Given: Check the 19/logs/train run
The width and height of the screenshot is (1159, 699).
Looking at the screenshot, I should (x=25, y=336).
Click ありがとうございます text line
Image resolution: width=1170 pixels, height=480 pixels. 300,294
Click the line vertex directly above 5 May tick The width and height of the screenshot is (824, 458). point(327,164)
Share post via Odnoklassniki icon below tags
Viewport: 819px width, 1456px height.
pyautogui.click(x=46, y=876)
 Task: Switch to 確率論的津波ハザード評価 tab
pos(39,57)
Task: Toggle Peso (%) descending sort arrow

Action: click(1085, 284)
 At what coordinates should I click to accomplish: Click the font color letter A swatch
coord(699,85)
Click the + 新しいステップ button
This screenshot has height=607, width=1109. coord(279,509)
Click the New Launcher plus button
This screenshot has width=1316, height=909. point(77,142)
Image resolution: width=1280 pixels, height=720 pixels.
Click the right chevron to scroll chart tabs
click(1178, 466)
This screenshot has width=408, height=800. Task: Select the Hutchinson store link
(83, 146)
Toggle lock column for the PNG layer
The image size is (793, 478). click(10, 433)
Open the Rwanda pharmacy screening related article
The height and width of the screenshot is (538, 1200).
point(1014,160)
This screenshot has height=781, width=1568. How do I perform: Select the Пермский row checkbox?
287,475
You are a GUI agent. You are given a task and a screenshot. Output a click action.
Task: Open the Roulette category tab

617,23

☆ ☆ ☆ ☆

§ Work required
Answer by repeating every line of the listing exactly.

§ Exercise result
Given: Check the 19/logs/train run
The width and height of the screenshot is (1159, 699).
Looking at the screenshot, I should (x=25, y=336).
Click ありがとうございます text line
Image resolution: width=1170 pixels, height=480 pixels. 300,294
Click the line vertex directly above 5 May tick The width and height of the screenshot is (824, 458). point(327,164)
Share post via Odnoklassniki icon below tags
Viewport: 819px width, 1456px height.
pyautogui.click(x=46, y=876)
 Task: Switch to 確率論的津波ハザード評価 tab
pos(39,57)
Task: Toggle Peso (%) descending sort arrow

Action: click(1085, 284)
 At what coordinates should I click to accomplish: Click the font color letter A swatch
coord(699,85)
Click the + 新しいステップ button
This screenshot has height=607, width=1109. coord(279,509)
Click the New Launcher plus button
This screenshot has width=1316, height=909. point(77,142)
Image resolution: width=1280 pixels, height=720 pixels.
Click the right chevron to scroll chart tabs
click(1178, 466)
This screenshot has width=408, height=800. Task: Select the Hutchinson store link
(83, 146)
Toggle lock column for the PNG layer
The image size is (793, 478). click(10, 433)
Open the Rwanda pharmacy screening related article
The height and width of the screenshot is (538, 1200).
point(1014,160)
This screenshot has height=781, width=1568. How do I perform: Select the Пермский row checkbox?
287,475
You are a GUI agent. You are given a task and a screenshot. Output a click action.
Task: Open the Roulette category tab

617,23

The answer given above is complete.